De lo que pecan estos movimientos es de dos errores garrafales que eliminan de lleno cualquier posibilidad transformadora de los mismos. El primero es su necesaria vinculación a las instituciones políticas, mediáticas o capitalistas (prácticamente todas las asociaciones de este estilo son mantenidas con fondos públicos y sus responsables, cuando no funcionarios, si importantes colaboradores de prensa, juristas, jueces, tanto así que en muy pocas ocasiones, excluyendo alguna que otra pequeña organización vecinal, estén comandadas por personas ajenas a cualquier aparato institucional). La segunda falla, es la firme creencia en que, resolver únicamente las cuestiones que atañen a su género, contribuiría, por arte de magia, a proveer al conjunto de la sociedad un estatus de igualdad envidiable. Esto explica, por ejemplo, la sed de revanchismo o los infantilismos observables en uno y otro bando, pues ambos, como actores sociales vinculados a las instituciones, ejercen presión sobre ellas para, como dice Orwell, ser “más iguales que los demás”, haciendo de la igualdad un arma arrojadiza de sambenitos e improperios, y transformándola en un recurso de igualación de todos a las cadenas insalvables del cada vez todopoderoso aparato estatal constituido.

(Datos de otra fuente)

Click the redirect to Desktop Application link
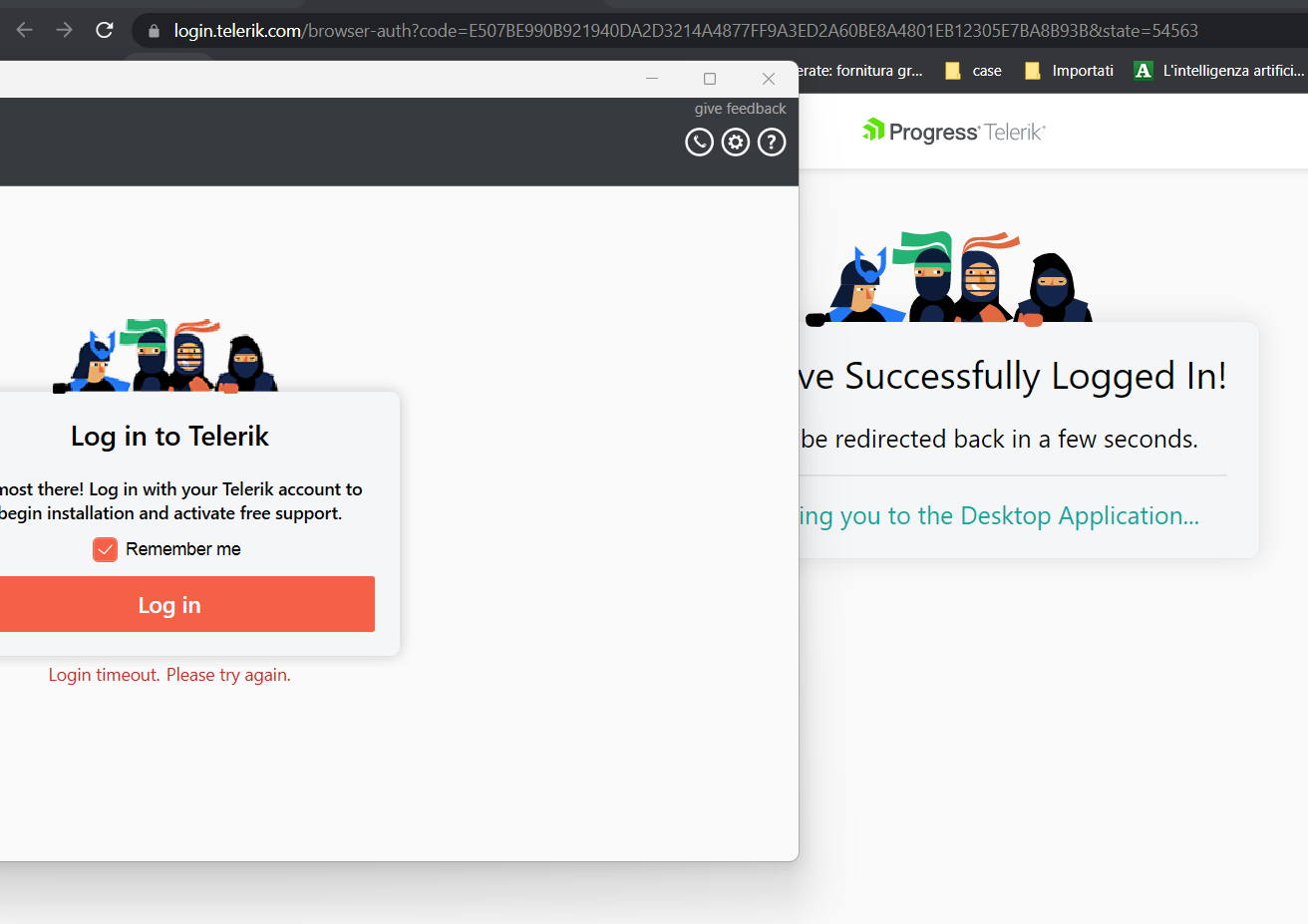 [999, 515]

Ni los problemas de uno ni los de otro son más importantes ni deben estar en preferencia, pues decir eso conlleva a aceptar el sexismo, al considerar “mejores” o “más justas” o “más aptas” las demandas masculinistas o las feministas. En contraposición, la estrategia propuesta por este humilde comitente de esta más modesta bagatela, es seguir la estela del humanismo. Pero no de un humanismo materialista del “Renacimiento” ni un humanismo ingenuo de los “Ilustrados”, todo lo contrario. Un humanismo en el que, los individuos agregados en comunidades constituyen agentes y no pacientes, sujetos y no objetos, y por lo tanto se hacen responsables de las consecuencias de todas las decisiones que puedan tomar. Un humanismo que, en el seno de las necesarias y complementarias diferencias que puede haber entre cada uno, y las distintas formas de comprender nuestra existencia, sepamos, por encima de todo, lo que nos une, lo que nos empodera colectivamente e individualmente, lo que nos vincula. El buen trato, la gentileza, las buenas intenciones en el trato con nuestros iguales y una redefinición de comunidad basadas en la convivencia, el amor y el respeto por las libertades podrían ser la llave que muchas personas, de forma casi seguramente inconsciente, buscan cuando ingresan en formaciones sexistas, creyendo de manera inocente que ello contribuye a la mejora de su sociedad.

El humanismo radical no busca mejoras en la decrepitud presente. Por el contrario, aspira superar esta decrepitud y construir un sistema relacional basado en la autogestión, tanto de nuestros recursos, como de nuestras vidas y relaciones. Autonomía en lo político, en lo social, en lo económico, en lo relacional, en lo erótico-afectivo e incluso en lo espiritual. Una sociedad del trabajo, pero también de la fiesta, de la alegría y de las ganas de vivir. Una sociedad que no entienda la revolución como un proceso único con principio y fin, sino como una labor diaria que abarca el conjunto completo de sus existencias.

Una sociedad libre de instituciones, y por ende, de sexismo, es el resultado de la elevación a la práctica del humanismo revolucionario. Ello requiere, como no, el rechazo de todos los sexismos (moderados y extremistas) y la toma de conciencia de que, el proceso emancipatorio, nos incurre a todos y a todas por igual.